§ About this task: Copy the following records word for word, reproducing every line without any change.

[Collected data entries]

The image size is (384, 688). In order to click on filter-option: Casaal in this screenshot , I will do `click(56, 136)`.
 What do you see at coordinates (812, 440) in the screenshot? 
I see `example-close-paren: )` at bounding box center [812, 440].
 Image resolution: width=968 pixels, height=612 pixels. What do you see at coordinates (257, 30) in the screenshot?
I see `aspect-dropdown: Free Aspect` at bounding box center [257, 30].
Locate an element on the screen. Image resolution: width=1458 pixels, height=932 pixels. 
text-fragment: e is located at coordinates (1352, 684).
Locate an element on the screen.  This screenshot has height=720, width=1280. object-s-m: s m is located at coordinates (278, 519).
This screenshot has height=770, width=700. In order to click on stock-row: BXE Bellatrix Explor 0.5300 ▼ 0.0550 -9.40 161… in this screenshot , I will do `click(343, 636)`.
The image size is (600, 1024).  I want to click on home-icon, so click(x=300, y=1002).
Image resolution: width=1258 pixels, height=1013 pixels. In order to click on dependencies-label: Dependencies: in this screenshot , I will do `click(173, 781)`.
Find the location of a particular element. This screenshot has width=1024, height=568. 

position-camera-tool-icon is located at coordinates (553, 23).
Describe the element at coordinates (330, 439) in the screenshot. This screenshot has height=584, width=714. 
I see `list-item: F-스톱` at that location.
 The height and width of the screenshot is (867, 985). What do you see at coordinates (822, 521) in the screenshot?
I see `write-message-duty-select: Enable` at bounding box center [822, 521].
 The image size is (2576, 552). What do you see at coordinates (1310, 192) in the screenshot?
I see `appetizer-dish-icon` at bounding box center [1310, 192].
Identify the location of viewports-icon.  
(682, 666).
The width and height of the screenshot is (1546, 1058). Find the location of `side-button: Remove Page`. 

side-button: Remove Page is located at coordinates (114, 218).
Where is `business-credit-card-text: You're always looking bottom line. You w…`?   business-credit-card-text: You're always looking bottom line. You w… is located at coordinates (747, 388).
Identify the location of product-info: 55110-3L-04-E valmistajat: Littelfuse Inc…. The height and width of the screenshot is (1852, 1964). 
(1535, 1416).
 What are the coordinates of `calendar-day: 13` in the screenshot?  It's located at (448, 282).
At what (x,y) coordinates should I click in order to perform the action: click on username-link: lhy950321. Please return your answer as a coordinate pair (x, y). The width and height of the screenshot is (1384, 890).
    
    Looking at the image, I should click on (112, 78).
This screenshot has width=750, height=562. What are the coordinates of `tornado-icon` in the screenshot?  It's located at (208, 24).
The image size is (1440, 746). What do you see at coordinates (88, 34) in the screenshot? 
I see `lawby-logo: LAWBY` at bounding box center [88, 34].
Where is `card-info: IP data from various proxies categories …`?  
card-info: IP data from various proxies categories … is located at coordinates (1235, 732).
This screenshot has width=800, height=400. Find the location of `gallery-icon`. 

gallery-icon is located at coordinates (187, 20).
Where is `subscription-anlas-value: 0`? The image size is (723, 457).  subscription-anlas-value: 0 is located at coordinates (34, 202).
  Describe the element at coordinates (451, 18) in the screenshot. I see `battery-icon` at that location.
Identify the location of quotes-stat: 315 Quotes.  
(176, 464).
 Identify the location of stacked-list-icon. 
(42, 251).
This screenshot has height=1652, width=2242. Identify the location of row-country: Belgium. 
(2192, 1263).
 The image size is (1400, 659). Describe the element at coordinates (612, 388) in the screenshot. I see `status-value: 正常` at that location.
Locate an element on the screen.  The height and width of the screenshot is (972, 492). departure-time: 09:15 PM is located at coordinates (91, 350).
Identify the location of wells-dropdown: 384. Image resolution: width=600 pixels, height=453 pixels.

§ Task result:
The image size is (384, 688). In order to click on filter-option: Casaal in this screenshot , I will do `click(56, 136)`.
 What do you see at coordinates (812, 440) in the screenshot? 
I see `example-close-paren: )` at bounding box center [812, 440].
 Image resolution: width=968 pixels, height=612 pixels. What do you see at coordinates (257, 30) in the screenshot?
I see `aspect-dropdown: Free Aspect` at bounding box center [257, 30].
Locate an element on the screen. Image resolution: width=1458 pixels, height=932 pixels. 
text-fragment: e is located at coordinates (1352, 684).
Locate an element on the screen.  This screenshot has height=720, width=1280. object-s-m: s m is located at coordinates (278, 519).
This screenshot has height=770, width=700. In order to click on stock-row: BXE Bellatrix Explor 0.5300 ▼ 0.0550 -9.40 161… in this screenshot , I will do `click(343, 636)`.
The image size is (600, 1024).  I want to click on home-icon, so click(x=300, y=1002).
Image resolution: width=1258 pixels, height=1013 pixels. In order to click on dependencies-label: Dependencies: in this screenshot , I will do `click(173, 781)`.
Find the location of a particular element. This screenshot has width=1024, height=568. 

position-camera-tool-icon is located at coordinates (553, 23).
Describe the element at coordinates (330, 439) in the screenshot. This screenshot has height=584, width=714. 
I see `list-item: F-스톱` at that location.
 The height and width of the screenshot is (867, 985). What do you see at coordinates (822, 521) in the screenshot?
I see `write-message-duty-select: Enable` at bounding box center [822, 521].
 The image size is (2576, 552). What do you see at coordinates (1310, 192) in the screenshot?
I see `appetizer-dish-icon` at bounding box center [1310, 192].
Identify the location of viewports-icon.  
(682, 666).
The width and height of the screenshot is (1546, 1058). Find the location of `side-button: Remove Page`. 

side-button: Remove Page is located at coordinates (114, 218).
Where is `business-credit-card-text: You're always looking bottom line. You w…`?   business-credit-card-text: You're always looking bottom line. You w… is located at coordinates (747, 388).
Identify the location of product-info: 55110-3L-04-E valmistajat: Littelfuse Inc…. The height and width of the screenshot is (1852, 1964). 
(1535, 1416).
 What are the coordinates of `calendar-day: 13` in the screenshot?  It's located at (448, 282).
At what (x,y) coordinates should I click in order to perform the action: click on username-link: lhy950321. Please return your answer as a coordinate pair (x, y). The width and height of the screenshot is (1384, 890).
    
    Looking at the image, I should click on (112, 78).
This screenshot has width=750, height=562. What are the coordinates of `tornado-icon` in the screenshot?  It's located at (208, 24).
The image size is (1440, 746). What do you see at coordinates (88, 34) in the screenshot? 
I see `lawby-logo: LAWBY` at bounding box center [88, 34].
Where is `card-info: IP data from various proxies categories …`?  
card-info: IP data from various proxies categories … is located at coordinates (1235, 732).
This screenshot has width=800, height=400. Find the location of `gallery-icon`. 

gallery-icon is located at coordinates (187, 20).
Where is `subscription-anlas-value: 0`? The image size is (723, 457).  subscription-anlas-value: 0 is located at coordinates (34, 202).
  Describe the element at coordinates (451, 18) in the screenshot. I see `battery-icon` at that location.
Identify the location of quotes-stat: 315 Quotes.  
(176, 464).
 Identify the location of stacked-list-icon. 
(42, 251).
This screenshot has height=1652, width=2242. Identify the location of row-country: Belgium. 
(2192, 1263).
 The image size is (1400, 659). Describe the element at coordinates (612, 388) in the screenshot. I see `status-value: 正常` at that location.
Locate an element on the screen.  The height and width of the screenshot is (972, 492). departure-time: 09:15 PM is located at coordinates (91, 350).
Identify the location of wells-dropdown: 384. Image resolution: width=600 pixels, height=453 pixels.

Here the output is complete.